» **Série d'exercices**:
(a) Selon le texte sur les révoltes de novembre 2005, où et quand a-t-il été lu à plusieurs voix ?
(b) Dressez la liste de tout ce qui a été brûlé pendant les révoltes de novembre 2005, d'après le texte sur les révoltes de novembre 2005.
(c) Prolongez le texte sur les révoltes de novembre 2005 en reprenant après sa dernière phrase.

Anonyme, Jeudi, Mai 11, 2006 - 09:05

Texte lu à plusieurs voix à Paris, Place de la République, le 1er mai 2006 vers 20h30

Qu’est-ce qui se passe ? [1]
En novembre 2005, des révoltes se propagent dans la plupart des villes de France suite à la mort de deux adolescents poursuivis par la police. Des milliers de voitures sont brûlées, et avec elles des dizaines de bâtiments publics, des concessionnaires automobiles, des entrepôts. Des supermarchés sont pillés...L’état d’urgence est décrété 50 ans après l’avoir été pendant la guerre d’Algérie. Il y a plusieurs milliers d’interpellations, plus de 700 insurgés sont condamnéEs à des peines de prison ferme.

Qu’est-ce qui se passe ?

Des rafles de sans papiErEs se systématisent dans les rues et dans des foyers de travailleurs migrants. Après plusieurs incendies provoquant des dizaines de mortEs, une vague d’expulsions de mal logéEs est mise en œuvre. Des policiers rentrent dans des établissements scolaires pour rechercher des mineurEs sans papiers. Les expulsions par charters se multiplient, des familles sont séparées. Le maire d’une ville d’Alsace fait détruire par le feu un campement de gens du voyage.

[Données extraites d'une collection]
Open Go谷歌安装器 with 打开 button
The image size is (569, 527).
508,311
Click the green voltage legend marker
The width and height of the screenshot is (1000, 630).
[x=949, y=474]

» **Vos réponses écrites**:
(a) Il a été lu à Paris, place de la République, le 1er mai 2006 vers 20h30.

(b) Des milliers de voitures, des dizaines de bâtiments publics, des concessionnaires automobiles, des entrepôts.

(c)
Qu’est-ce qui se passe ?

En septembre des stagiaires se regroupent et luttent pour faire connaître leur situation et conquérir des droits. L’exploitation dont ils et elles font l’objet est largement répandue. Ils et elles constituent, avec la complicité des universités, des écoles et des organismes de formation, une armée de réserve pour les entreprises, les associations et le secteur public : plusieurs centaines de milliers de travailleurs sans droits, pas même le droit à un salaire. Ils et elles envahissent les rues, organisent des actions publiques, portant un masque blanc qui rappelle les dangers de s’exposer à une lutte quand votre vie, vos études, votre avenir est soumis à l’arbitraire d’un employeur.

Qu’est-ce qui se passe ?

En décembre une nouvelle convention UNEDIC d’assurance chômage est imposée par le MEDEF et la CFDT. Le gouvernement agrée cette convention qui aggrave encore la situation de touTEs les salariéEs confrontéEs au chômage et les rend responsables de leur situation. Les occupations menées par des intermittentEs, des précaires, des chômeurSEs, se multiplient : des Assedic, des ANPE, des CAF, des DDTE, le ministère de la Culture, celui des Finances, l’Opéra Comique, des locaux CFDT etc. Des actions collectives contre des radiations, des suspensions de paiement d’allocations ont lieu de plus en plus régulièrement.

Qu’est-ce qui se passe ?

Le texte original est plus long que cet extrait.